Caltrain's board of directors declared a fiscal emergency Thursday (March 3) after hundreds of riders packed SamTrans headquarters in San Carlos and asked members not to cut services.
The Peninsula Corridor Joint Powers Board, which governs Caltrain, declared the emergency so directors could consider "radical" solutions and close a $30 million budget deficit Caltrain faces over the coming year, Caltrain Executive Director Michael Scanlon said.
The declaration gives the board a greater ability to make drastic service changes and cuts to keep its operating budget afloat in the 2012 fiscal year.
The board's vote came after hundreds of people who packed the meeting had already left. Many warned transportation officials that cutting service would run the risk of losing riders permanently.
The audience overflowed the auditorium into a second room, and a long line of speakers stretched down the aisle.
Caltrain officials have been warning for months that the rail line faces a $30 million operations deficit on a $100 million budget due to major subsidy cuts from its three contributing transportation agencies: San Mateo County's SamTrans, Santa Clara County's Valley Transportation Authority (VTA) and San Francisco's Municipal Transportation Agency.

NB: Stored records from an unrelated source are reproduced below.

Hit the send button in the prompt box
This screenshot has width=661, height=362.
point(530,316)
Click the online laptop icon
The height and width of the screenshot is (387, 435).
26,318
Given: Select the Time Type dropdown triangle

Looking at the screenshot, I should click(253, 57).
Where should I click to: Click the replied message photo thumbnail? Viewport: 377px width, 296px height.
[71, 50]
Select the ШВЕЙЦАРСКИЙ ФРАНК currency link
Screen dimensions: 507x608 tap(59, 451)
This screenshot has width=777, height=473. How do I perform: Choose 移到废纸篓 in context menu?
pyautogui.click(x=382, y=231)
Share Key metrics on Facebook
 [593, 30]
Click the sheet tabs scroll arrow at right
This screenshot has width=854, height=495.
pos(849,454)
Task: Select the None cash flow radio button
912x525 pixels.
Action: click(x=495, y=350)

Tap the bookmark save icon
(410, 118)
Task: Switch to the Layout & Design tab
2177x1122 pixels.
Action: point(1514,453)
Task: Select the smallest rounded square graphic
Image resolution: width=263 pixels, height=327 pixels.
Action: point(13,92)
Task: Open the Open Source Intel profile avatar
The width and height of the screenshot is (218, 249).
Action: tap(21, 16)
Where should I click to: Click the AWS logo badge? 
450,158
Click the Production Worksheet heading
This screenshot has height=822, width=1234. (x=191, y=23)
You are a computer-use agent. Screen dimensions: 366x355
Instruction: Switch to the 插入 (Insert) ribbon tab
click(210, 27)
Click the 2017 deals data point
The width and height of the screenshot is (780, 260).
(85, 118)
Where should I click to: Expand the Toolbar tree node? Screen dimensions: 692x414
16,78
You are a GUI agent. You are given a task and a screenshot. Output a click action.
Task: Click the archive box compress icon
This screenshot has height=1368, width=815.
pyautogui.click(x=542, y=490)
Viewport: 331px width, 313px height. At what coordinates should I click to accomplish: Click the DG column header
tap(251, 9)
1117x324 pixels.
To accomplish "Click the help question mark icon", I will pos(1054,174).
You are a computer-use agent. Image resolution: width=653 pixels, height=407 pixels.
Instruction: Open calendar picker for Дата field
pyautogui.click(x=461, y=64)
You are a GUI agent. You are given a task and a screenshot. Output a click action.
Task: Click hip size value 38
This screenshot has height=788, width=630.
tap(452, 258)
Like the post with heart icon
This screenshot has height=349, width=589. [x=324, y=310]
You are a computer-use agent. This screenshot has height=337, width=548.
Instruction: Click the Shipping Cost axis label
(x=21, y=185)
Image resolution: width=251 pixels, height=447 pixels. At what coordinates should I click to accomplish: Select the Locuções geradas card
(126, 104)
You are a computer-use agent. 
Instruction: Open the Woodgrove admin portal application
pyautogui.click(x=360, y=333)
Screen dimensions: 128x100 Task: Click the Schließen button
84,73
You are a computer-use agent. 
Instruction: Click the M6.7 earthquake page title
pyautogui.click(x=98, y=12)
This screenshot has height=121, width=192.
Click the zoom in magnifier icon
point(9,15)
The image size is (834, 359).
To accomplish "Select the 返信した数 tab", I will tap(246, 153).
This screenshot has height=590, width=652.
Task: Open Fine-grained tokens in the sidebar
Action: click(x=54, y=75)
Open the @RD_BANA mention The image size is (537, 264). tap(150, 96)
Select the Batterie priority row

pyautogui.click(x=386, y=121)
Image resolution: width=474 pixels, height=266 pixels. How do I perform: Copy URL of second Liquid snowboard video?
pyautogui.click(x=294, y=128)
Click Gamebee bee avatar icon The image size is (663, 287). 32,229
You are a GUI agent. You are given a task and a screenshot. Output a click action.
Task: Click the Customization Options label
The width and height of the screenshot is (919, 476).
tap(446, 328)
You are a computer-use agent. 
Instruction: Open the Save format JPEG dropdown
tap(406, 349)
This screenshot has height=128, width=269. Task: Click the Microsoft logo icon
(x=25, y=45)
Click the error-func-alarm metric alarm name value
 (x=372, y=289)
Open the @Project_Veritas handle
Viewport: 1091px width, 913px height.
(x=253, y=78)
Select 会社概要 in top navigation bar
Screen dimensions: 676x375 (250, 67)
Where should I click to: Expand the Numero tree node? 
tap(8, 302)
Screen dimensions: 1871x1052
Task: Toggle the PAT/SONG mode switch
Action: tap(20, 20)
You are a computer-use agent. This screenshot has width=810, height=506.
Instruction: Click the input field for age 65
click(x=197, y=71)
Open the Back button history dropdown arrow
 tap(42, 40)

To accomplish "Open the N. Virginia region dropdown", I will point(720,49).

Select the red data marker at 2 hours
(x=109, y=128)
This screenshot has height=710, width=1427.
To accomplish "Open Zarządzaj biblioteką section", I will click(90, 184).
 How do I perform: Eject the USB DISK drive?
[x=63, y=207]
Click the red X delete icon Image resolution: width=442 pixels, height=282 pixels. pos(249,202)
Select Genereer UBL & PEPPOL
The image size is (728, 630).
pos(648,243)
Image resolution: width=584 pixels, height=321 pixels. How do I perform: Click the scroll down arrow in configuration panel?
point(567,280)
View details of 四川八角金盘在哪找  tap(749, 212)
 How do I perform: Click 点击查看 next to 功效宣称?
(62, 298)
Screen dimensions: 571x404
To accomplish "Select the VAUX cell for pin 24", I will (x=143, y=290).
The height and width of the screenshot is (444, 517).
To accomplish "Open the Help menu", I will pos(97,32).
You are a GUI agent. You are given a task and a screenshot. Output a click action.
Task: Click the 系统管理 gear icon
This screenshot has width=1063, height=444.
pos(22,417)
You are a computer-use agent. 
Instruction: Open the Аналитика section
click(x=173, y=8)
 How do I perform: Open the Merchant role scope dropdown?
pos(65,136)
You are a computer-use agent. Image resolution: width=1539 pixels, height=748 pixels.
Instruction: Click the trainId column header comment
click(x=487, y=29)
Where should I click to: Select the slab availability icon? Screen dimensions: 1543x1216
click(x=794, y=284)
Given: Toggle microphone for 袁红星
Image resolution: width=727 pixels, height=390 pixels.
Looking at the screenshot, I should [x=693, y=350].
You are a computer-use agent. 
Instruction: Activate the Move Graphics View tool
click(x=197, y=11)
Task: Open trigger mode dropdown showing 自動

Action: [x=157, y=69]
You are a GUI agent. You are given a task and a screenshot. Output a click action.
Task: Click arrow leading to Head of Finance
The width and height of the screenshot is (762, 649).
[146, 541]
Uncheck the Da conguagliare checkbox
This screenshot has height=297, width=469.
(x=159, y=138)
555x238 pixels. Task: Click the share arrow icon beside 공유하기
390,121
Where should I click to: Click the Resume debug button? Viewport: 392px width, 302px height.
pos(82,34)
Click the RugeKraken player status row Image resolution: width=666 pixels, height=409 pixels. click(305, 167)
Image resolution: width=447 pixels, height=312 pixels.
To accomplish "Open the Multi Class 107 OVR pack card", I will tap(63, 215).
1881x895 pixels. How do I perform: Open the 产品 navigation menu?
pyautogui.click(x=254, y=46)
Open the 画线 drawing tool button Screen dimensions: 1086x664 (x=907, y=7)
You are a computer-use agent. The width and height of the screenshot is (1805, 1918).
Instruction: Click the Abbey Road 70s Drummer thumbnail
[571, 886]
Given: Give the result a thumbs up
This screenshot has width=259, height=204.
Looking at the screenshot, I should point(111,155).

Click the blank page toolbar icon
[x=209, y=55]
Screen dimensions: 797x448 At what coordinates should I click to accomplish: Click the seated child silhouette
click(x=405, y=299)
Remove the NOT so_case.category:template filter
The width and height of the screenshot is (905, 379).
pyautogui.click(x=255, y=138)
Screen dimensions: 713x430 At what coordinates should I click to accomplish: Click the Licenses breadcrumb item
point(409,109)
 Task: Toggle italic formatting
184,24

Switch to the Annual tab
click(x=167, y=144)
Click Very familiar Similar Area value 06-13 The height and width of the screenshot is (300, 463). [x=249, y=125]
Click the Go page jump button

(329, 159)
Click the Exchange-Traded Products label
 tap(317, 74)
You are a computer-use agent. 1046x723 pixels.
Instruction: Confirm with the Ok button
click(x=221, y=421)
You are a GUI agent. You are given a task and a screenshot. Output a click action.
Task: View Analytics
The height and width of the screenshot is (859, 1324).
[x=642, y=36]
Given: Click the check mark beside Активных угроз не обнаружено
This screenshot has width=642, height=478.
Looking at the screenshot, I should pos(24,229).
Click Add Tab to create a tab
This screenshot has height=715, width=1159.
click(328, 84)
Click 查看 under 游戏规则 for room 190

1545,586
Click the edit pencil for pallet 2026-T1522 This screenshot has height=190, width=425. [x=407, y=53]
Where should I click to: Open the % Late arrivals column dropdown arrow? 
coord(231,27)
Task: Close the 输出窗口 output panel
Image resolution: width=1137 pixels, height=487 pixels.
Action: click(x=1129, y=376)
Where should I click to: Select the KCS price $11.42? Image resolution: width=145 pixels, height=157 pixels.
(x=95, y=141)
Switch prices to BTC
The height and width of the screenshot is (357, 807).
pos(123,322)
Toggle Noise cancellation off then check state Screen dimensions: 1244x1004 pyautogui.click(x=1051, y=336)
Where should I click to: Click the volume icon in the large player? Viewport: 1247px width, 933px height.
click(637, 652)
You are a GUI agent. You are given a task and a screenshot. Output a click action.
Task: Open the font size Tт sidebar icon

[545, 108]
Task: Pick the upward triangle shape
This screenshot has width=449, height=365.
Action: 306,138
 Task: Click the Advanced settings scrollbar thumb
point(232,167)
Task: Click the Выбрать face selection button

The three agencies fund nearly 40 percent of Caltrain's operating budget but face financial problems of their own due to state funding cuts, officials said.
The fiscal crisis began after SamTrans, which faces a $50 million deficit, announced it would cut its contribution to the rail line from $14.7 million to $4.8 million. The two other agencies likewise would make proportional cuts: VTA would reduce its share from $14.1 million to $4.6 million and San Francisco would drop from $6.2 million to $2 million for fiscal year 2012, according to a Caltrain staff report.
Cuts to the 147-year-old passenger-rail line could include ending train service south of San Jose's Diridon Station, ending service at as many as seven of 10 stations, dropping the number of weekday trains from 86 to 48 and ending all daytime, evening, weekend and special-event service except for peak commuter times, the board has warned.
But residents urged the board to consider several alternatives, including taking $5.5 million earmarked for the Dumbarton Rail project, selling excess rail property, deferring electrification and using some capital funds for Caltrain operations and raising fares and parking fees.
Residents from as far away as Monterey said they rely on Caltrain for service that links them to the Peninsula. Students from Bellarmine College Preparatory in San Jose said they travel from as far south as San Juan Bautista (south of Gilroy) and as far north as San Francisco to get to school. With two parents working, many students rely on financial aid and don't have any way to get to school other than Caltrain, they said.
"The train is the largest and most efficient carpool," sophomore Jack Morris said.
Other meeting attendees said their housing choices were contingent on the train service.
"I live within spitting distance of the Tamien station. We moved there because we knew they were opening up that station," San Jose resident Victoria Carmona said.
Residents asked the Peninsula Corridor Joint Powers Board members, who govern Caltrain, to preserve even minimal service to each station.
"By eliminating service, you will lose ridership and reduce the return of public and private TOD (transit-oriented development) investment," Don Rosenblatt, a Palo Alto resident who lives near the Caltrain station, said. Ironically, crews were working Thursday on improvements to the San Antonio station -- one that is planned for cuts, he said.
City officials and residents from up and down the Peninsula echoed his sentiment, saying that many city development plans for higher-density housing and residential and retail mixed-use development had been driven by the expectation that Caltrain service would be available.
Transit-oriented development in the general plan for the City of San Bruno includes 1,600 homes and a million square feet of office space -- some of which would be above the train station, Aaron Aknin, community development director, said.
In October, the Burlingame City Council approved a downtown-specific plan that would have to be scrapped if the city rail stop ends up on the chopping block, Burlingame Mayor Terry Nagel said.
Palo Alto is also encouraging transit-oriented developments near Caltrain stations. The city recently approved a senior-housing development on Alma Street, near the downtown station. Planning officials are also revising the zoning designations near the California Avenue Caltrain station in hopes of attracting more mixed-use and residential developments to the area. Easy access to transit is a critical component of the California Avenue "concept plan."
Several residents who have developmental and physical disabilities also said the cuts would harm their ability to travel and maintain independence.
Angel Wiley, who advocated on behalf of people with developmental disabilities, said many people with disabilities live in the federally subsidized Horizon Apartments near the Belmont station, which is also being considered for cuts.
"The location for this housing was chosen because it is close to the train," she said.
"This is an economic- and social-justice issue," said Sue Digre, a Pacifica City Council member and advocate for family-support services at Parca, a Burlingame-based advocacy and housing organization for people with developmental and other disabilities. "These are folks who have no recourse. They are people who need service seven days a week. For them, this is it," she said of Caltrain.
Board members will decide April 7 which cuts could be made.
If cuts are made, service could be reduced by July 1, members said.